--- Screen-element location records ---
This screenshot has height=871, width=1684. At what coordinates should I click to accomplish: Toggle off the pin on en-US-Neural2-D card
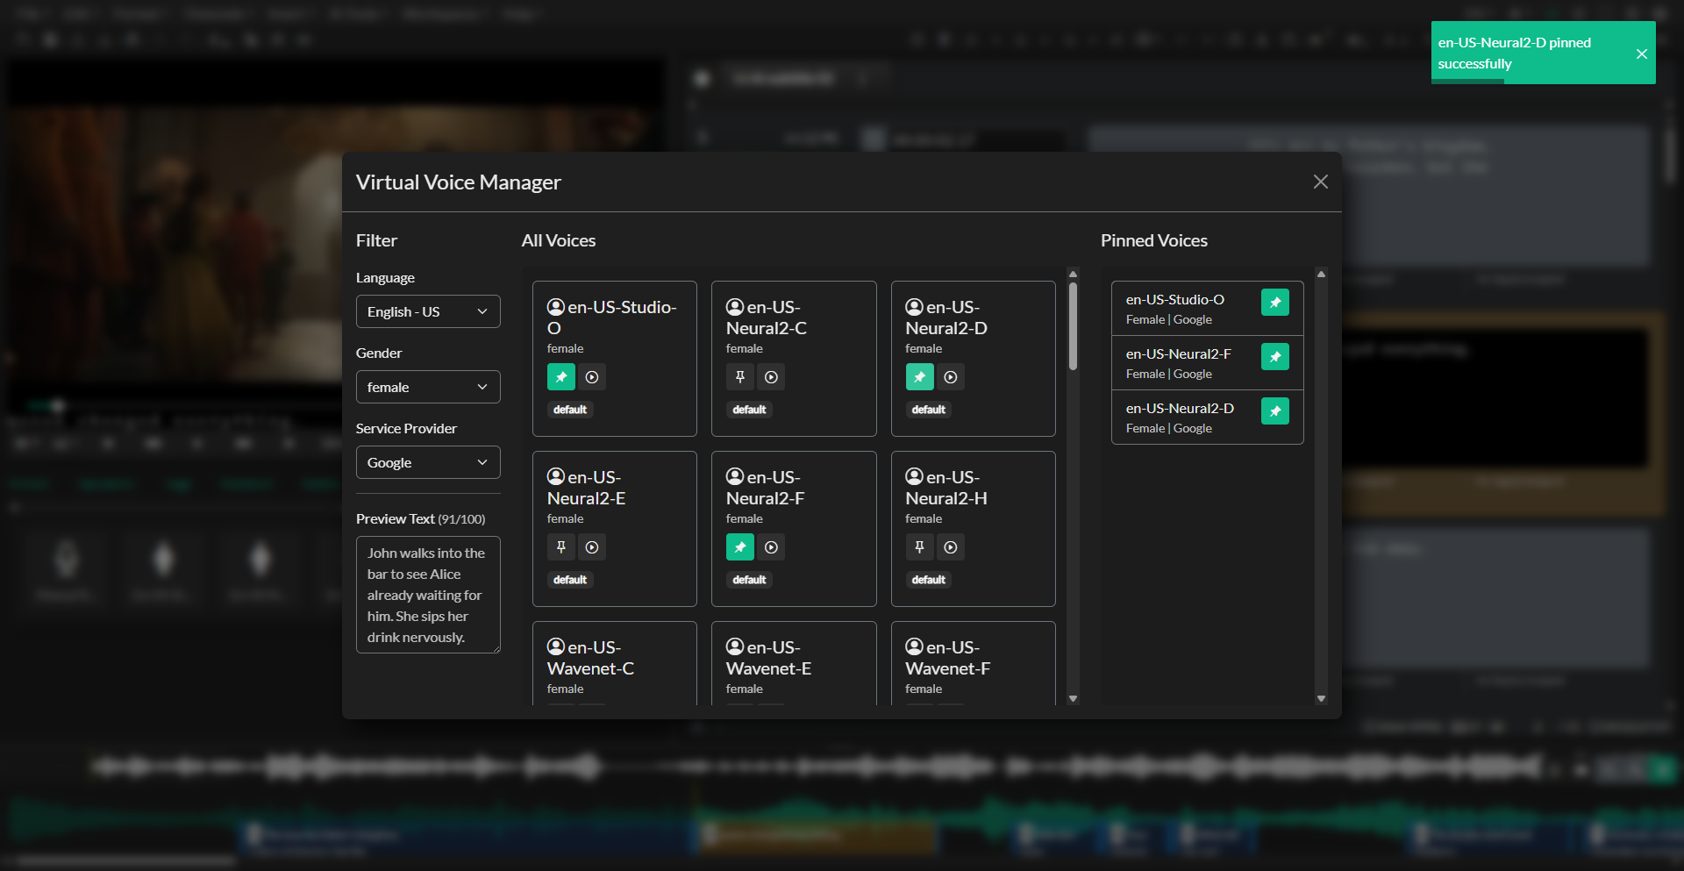tap(919, 376)
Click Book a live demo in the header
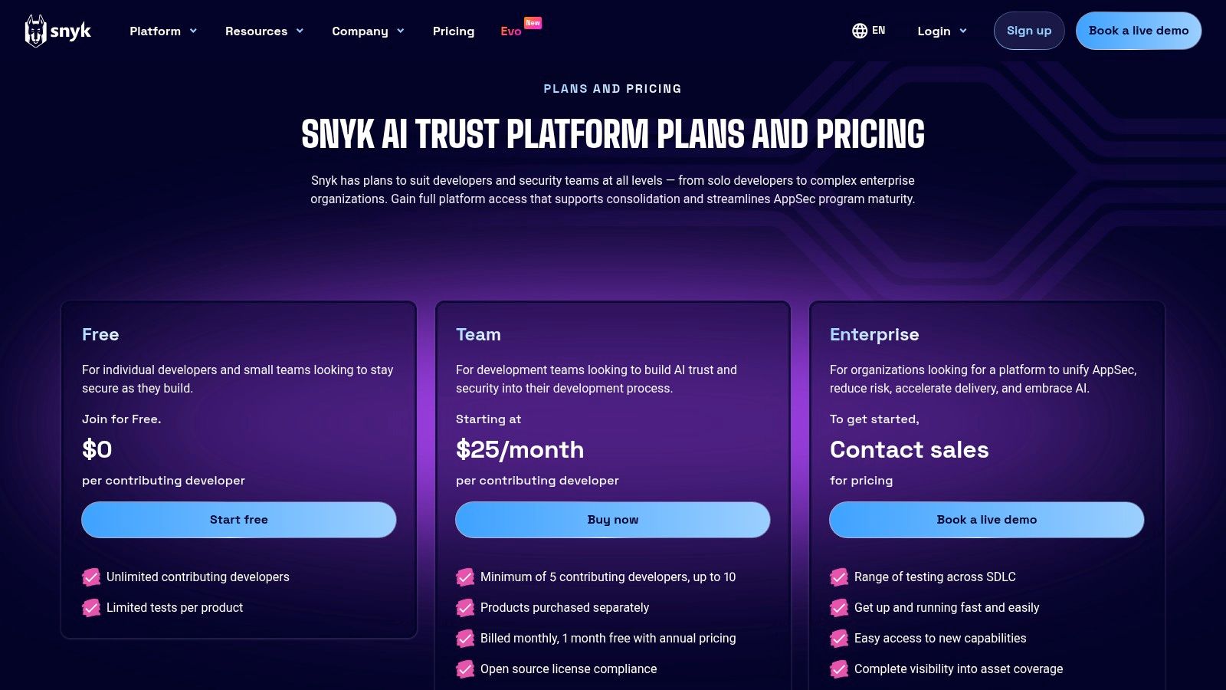 pos(1139,31)
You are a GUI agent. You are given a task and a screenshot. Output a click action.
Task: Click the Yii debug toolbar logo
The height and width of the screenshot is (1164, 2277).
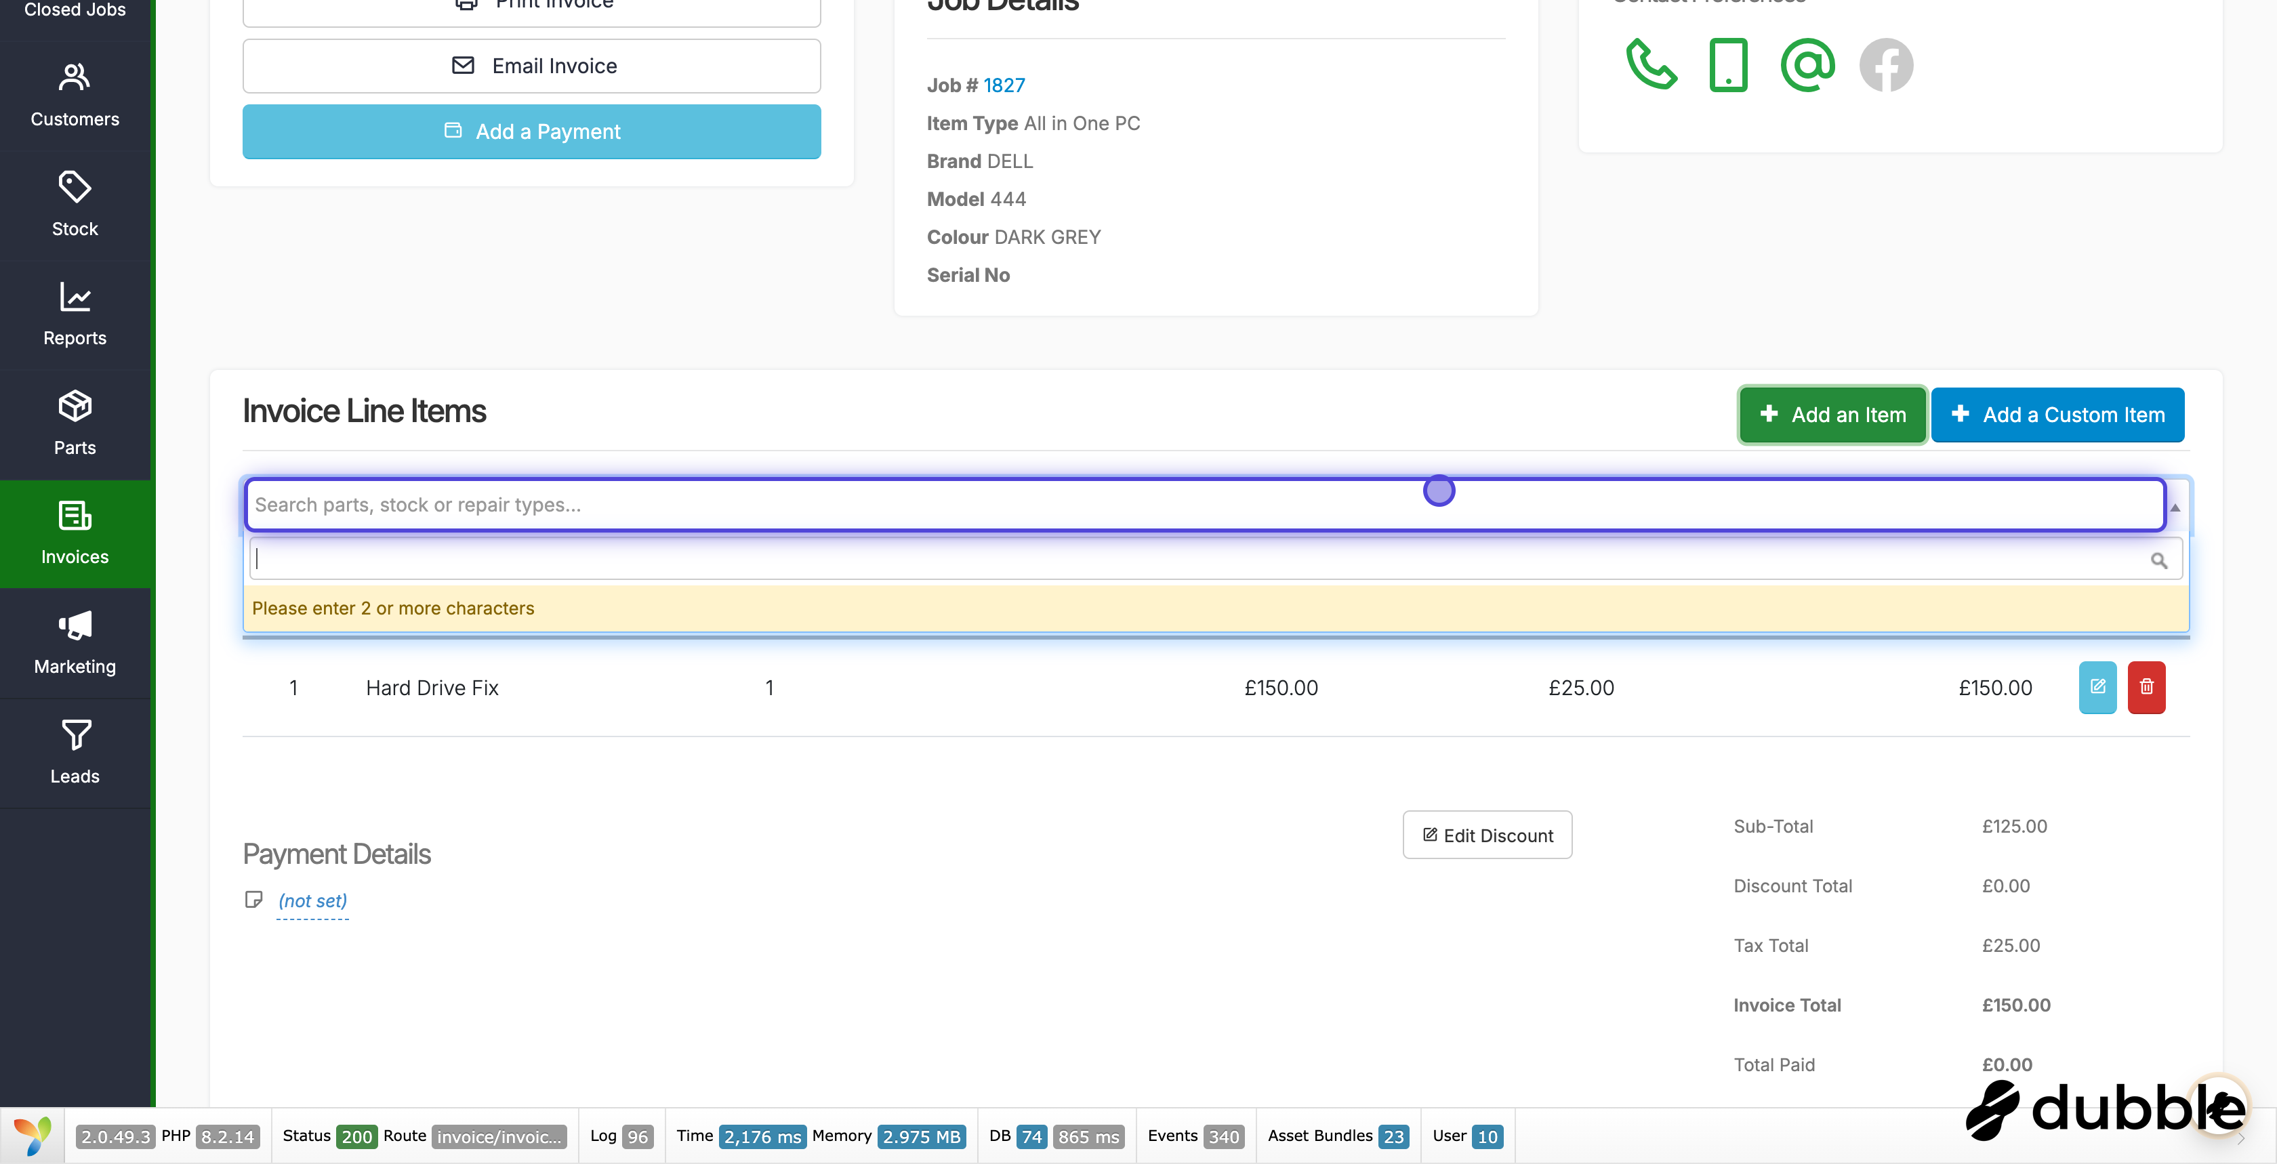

--- Task instructions ---
Copy all of the rows above word for word, leaving out the pictures.

--- Task answer ---
This screenshot has height=871, width=1684. At what coordinates should I click to accomplish: Toggle off the pin on en-US-Neural2-D card
tap(919, 376)
Click Book a live demo in the header
 pos(1139,31)
You are a GUI agent. You are given a task and a screenshot. Output a click action.
Task: Click the Yii debug toolbar logo
The height and width of the screenshot is (1164, 2277).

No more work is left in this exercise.